Und selbst die altehrwürdige Neue Zürcher Zeitung beschäftigte sich ausführlich mit dem Konflikt zwischen OpenLeaks-Gründer Domscheit-Berg und dem Vorstand des CCC. Am Ende des Artikels äußert sich ein ungenanntes CCC-Mitglied mit einem nachvollziehbaren Seufzer hinsichtlich der erwähnten entwendeten WikiLeaks-Dokumente.
«Ich wünschte, man könnte diese Daten in Anwesenheit eines Anwaltes löschen. Das Problem wäre weg, und beide Seiten könnten sich auf ihre Projekte konzentrieren, den Whistleblowern zu helfen.»
Wie auch immer sich diese Konfrontation weiterentwickeln wird. Eines kann man bereits zu diesem Zeitpunkt festhalten. Neben den beschädigten Protagonisten, gibt diese überflüssige Eskalation auch Hinweise auf eine veränderte Umgangsweise der Netzszene mit ihren Hauptdarstellern. Jahrelang gab es in Netzkreisen eine uneingestandene Heldenverehrung. Jetzt emanzipiert sich die Community zunehmend. Im Frühjahr musste sich bereits Markus Beckedahl auf seiner eigenen Konferenz einer mehr als unzufriedenen Crowd stellen, die den Start des Vereins Digitale Gesellschaft kritisch hinterfragte. Jetzt sehen sich ehemalige Szeneikonen wie der CCC und Domscheit-Berg mit unangehnenen Fragen konfrontiert.
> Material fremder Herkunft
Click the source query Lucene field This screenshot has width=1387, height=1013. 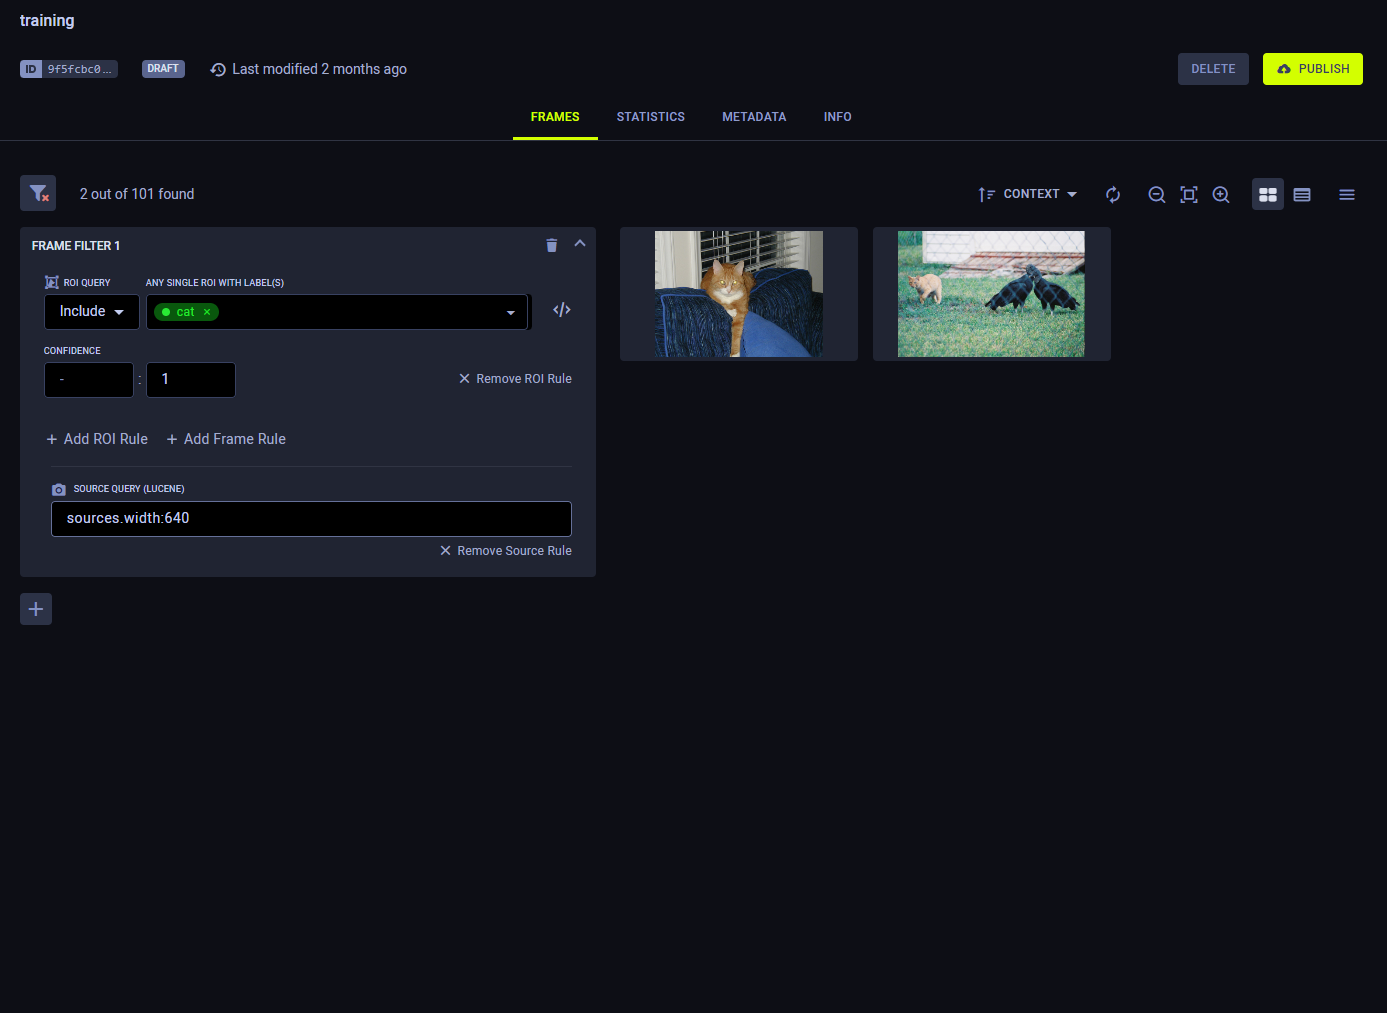click(x=311, y=519)
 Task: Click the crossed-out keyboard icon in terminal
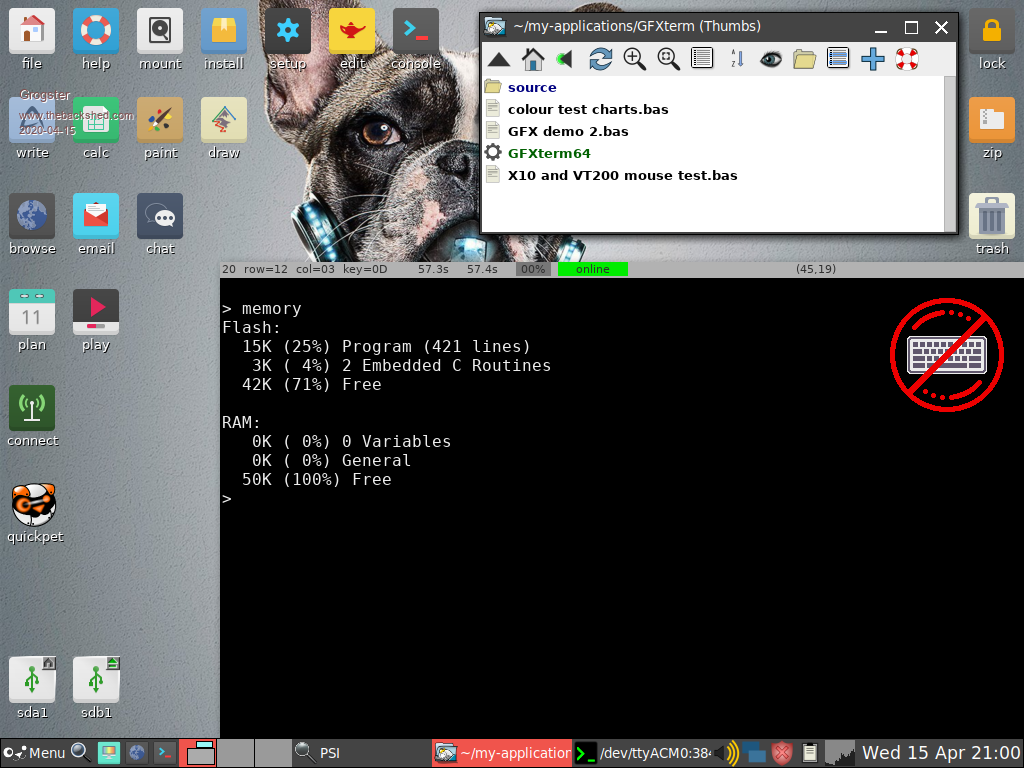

Diese beginnende kritische Einordnung der eigenen Helden ist allerdings auch mehr als überfällig. Gerade die Netzszene und insbesondere die lautstarken Verfechter der Leaking-Kultur legen an den Rest der Gesellschaft sehr ambitionierte Maßstäbe an. Diese oft massiven und radikalen Forderungen nähren vielfach den Heldenstatus. Aber Helden haben noch jeder Bewegung geschadet.
UPDATE: Wie Steffen Kraft auf Freitag.de berichtet, wollen die OpenLeaks-Macher jetzt ihre Schlüssel zu den Geheimdokumenten von WikiLeaks vernichten (sieh auch Kommentare).
Weiteres UPDATE: Die Reaktion von WikiLeaks ließ nicht lange auf sich warten. Hier der Tweet von heute 15.45 Uhr…
DDB spits on every courageous whistleblower who leaked data if they destroy the keys and refuse to return it. This is not acceptable.